2018-03-12 14:03 GMT-03:00 Mat Arye <mat@timescale.com>: > I have a question about statistics hooks. I am trying to teach the planner > that when grouping by something like date_trunc('1 day', time) will produce > a lot less rows than the number of distinct time values. I want to do that > in an extension. The problem is that I don't see a way to make the > get_relation_stats_hook work well fo that since by the time it's called you > only see the `time` var and not the full expression. None of the other hooks > seem appropriate either. So 2 questions: > Isn't it the case to extend the available hook? > 1) Would people be opposed to adding a code hook somewhere at the start of > `examine_variable` (selfuncs.c) to allow creating statistics on complete > expressions? I can submit a patch if this seems reasonable. > If you explain the use case maybe it could be considered.
So the use-case is an analytical query like
SELECT date_trunc('hour', time) AS MetricMinuteTs, AVG(value) as avg
FROM hyper
WHERE time >= '2001-01-04T00:00:00' AND time <= '2001-01-05T01:00:00'
GROUP BY MetricMinuteTs
ORDER BY MetricMinuteTs DESC;
Right now this query will choose a much-less-efficient GroupAggregate plan
instead of a HashAggregate. It will choose this because it thinks the number of groups
produced here is 9,000,000 because that's the number of distinct time values there are.
But, because date_trunc "buckets" the values there will be about 24 groups (1 for each hour).
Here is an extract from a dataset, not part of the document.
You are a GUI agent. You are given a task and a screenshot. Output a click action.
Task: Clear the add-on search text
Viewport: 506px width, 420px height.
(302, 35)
> 2) Do patches that add code hooks (and are probably under 10 lines) need to > go through the entire commitfest process. I guess what I am really asking is > if PG12 would be the first version such a patch could appear in or is PG11 > still a possibility? Just wondering what the policy on such stuff is. > If it is a new feature and is not in the last CF, it won't be considered for v11 (even small patches).